なっ!? なんだそれっ!? 一体どういうことっ!? やっぱ男が聞いちゃいけないことだったのか!? っていうかごきょうやの破壊力が半端ないんですけど!? 何これ!? 事情を知っちまったせいか何かアンモラルな、禁断の魅力があるんですけどっ!? まるで未亡人の様な(親父は死んじゃいないが)こ、これはまずい! せっかくいい感じにまとまりかけてたのにここでぶち壊しにするわけには……
「も、申し訳ありません、啓太様っ! 決して啓太様をからかっているわけでは……ごほんっ、とにかくそれはなでしこから直接お聞きしたほうが良いと思います。決して啓太様にとって良くない話ではないはずです………恐らく」
「なんだよ最後の恐らくってのはっ!? 逆に気になって仕方ねえんですけどっ!?」
「それはまあ……啓太様、どうかご自愛ください」
そんなよくわからない混乱と共に啓太達は喫茶店を後にする。既に時間も十九時を回ったところ。辺りもすっかり暗くなってしまっていた。
「おお、暗くなっちまったな。送って行こうか、ごきょうや?」
「いや、お気持ちだけでかまいません。それよりも今日はすいませんでした。こんなに遅くまで……」
「い、いや……気にすんなって。俺も楽しかったし……」
そう言いながらも啓太は冷や汗を流し始める。それは今日、早く帰るとなでしこに伝えていたことを思い出したから。なのに自分は早くどころかいつもよりも遅くなってしまっている。一体どう言い訳をしたのものか。そんな会社帰りのサラリーマンの様な切実な窮地に追い込まれてしまっていた。そんな啓太の姿に思わず
「啓太様、ではここで。早く帰らないとなでしこが……奥さんが心配されますよ」
「なっ!? ごきょうや、お前……!?」
ごきょうやがどこか悪戯をするように告げる。まるで全てお見通しだと言わんばかりに。少女でありながら悠久の時を生きている、矛盾した存在だからこそ持てる魅力を発しながら。そんなごきょうやの姿に啓太は呆気にとられるしかない。胸中は唯一つ。
『女は怖い』
それが今回の啓太が得るべき、決して忘れてはいけない教訓だった。
ごきょうやはそのまま慌てながら走り去っていく啓太の後ろ姿をじっと見つめ続ける。その姿のとなりにいないはずのなでしこの姿が見える。同時に思い出す。リボンと共に告白をされた、結ばれたなでしこと啓太の姿。犬神使いと犬神。その主従を超えて結ばれた二人。それは自分が叶えることができなかった夢。それを今、なでしこは手にすることができた。それが本当に嬉しかった。確かに羨ましいと思う気持ちもあったがそれ以上に喜びがあった。きっとあの二人なら大丈夫。色々と困難はこの先ありそうだが(特にたゆねにとっては)自分はそれを見守らせてもらおう。まるで乳母のよう。これでは以前フラノに言われたことも否定できない。そんなことを考えていると
「あ! ごきょうやちゃん、やっと見つけました♪」
「どこにいってたの?」
ぱたぱたと騒がしい音を立てながらフラノとてんそうが近づいてくる。どうやら自分が遅くなっていたので迎えに来てくれたらしい。
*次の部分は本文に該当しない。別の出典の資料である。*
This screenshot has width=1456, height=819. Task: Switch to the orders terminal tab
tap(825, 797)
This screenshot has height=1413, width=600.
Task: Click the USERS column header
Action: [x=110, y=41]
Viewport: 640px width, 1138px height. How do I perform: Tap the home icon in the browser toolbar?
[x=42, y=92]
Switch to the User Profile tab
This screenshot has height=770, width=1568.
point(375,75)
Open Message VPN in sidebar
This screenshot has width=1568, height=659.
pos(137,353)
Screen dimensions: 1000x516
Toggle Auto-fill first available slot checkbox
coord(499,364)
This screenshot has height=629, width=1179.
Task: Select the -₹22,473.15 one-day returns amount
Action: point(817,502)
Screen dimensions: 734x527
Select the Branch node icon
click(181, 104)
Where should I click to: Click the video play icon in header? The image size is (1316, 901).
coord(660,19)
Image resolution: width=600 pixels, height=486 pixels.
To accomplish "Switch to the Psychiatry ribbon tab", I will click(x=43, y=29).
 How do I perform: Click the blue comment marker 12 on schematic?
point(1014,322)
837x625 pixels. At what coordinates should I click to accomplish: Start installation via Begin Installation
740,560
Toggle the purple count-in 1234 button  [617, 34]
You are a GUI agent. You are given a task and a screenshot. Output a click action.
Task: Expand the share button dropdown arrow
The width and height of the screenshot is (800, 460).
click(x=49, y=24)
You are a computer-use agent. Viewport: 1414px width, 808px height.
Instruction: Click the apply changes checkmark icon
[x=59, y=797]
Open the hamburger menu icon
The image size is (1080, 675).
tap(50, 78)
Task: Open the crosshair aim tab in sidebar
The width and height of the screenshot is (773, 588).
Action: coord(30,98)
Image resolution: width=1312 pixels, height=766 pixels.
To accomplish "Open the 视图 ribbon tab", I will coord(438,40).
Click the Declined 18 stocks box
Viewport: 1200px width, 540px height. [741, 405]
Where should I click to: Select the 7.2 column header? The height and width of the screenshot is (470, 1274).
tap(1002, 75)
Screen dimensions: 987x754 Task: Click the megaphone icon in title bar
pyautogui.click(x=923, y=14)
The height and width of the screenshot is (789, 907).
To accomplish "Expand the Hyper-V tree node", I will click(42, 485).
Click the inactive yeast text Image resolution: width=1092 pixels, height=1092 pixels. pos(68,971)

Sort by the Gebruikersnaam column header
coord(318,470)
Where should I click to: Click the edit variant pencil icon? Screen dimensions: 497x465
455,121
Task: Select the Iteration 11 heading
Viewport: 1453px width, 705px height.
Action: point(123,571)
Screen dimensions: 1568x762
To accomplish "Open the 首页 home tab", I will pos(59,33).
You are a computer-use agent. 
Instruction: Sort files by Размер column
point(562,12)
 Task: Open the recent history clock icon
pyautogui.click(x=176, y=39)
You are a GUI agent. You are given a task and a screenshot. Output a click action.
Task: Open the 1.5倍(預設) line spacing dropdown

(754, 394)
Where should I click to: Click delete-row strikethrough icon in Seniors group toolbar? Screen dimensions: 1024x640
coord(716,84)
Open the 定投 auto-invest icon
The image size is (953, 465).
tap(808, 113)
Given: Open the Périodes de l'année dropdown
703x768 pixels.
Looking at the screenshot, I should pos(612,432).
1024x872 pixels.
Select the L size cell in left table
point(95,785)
「ああ、すまない。偶然啓太様にお会いしてな。お茶に付き合っていただいたんだ」
「え~? 啓太様と一緒ですか? ずるいです、ごきょうやちゃん! フラノもご一緒したかったです~!」
「私も」
「すまなかった。お詫びに何か買って帰ろう。何がいい?」
「え、ほんとですか? でしたらでしたらフラノはぜひ新しくできたお店のケーキが……」
「フラノ、あんまり食べたらまた体重増えるよ」
「ひ、ひどいです、てんそうちゃん! それは内緒にしてくれる約束だったのに~」
「まったく……とにかく行くぞ。あまり遅くなりすぎるとみんな心配するからな」
「は~い♪」
「わかった」
いつも通りの賑やかさに包まれながらごきょうやは歩きだす。かけがえのない仲間と共に、大切な主の元へと。失ってしまったものは取り戻せないけれど、それでも今の自分にはあの時にはなかったものが、大事なものがある。
たまには手紙でも書いてみようか。
正直まだ胸は苦しくてたくさんは書けそうにないけれど……今の私を届けてみてもいいかもしれない。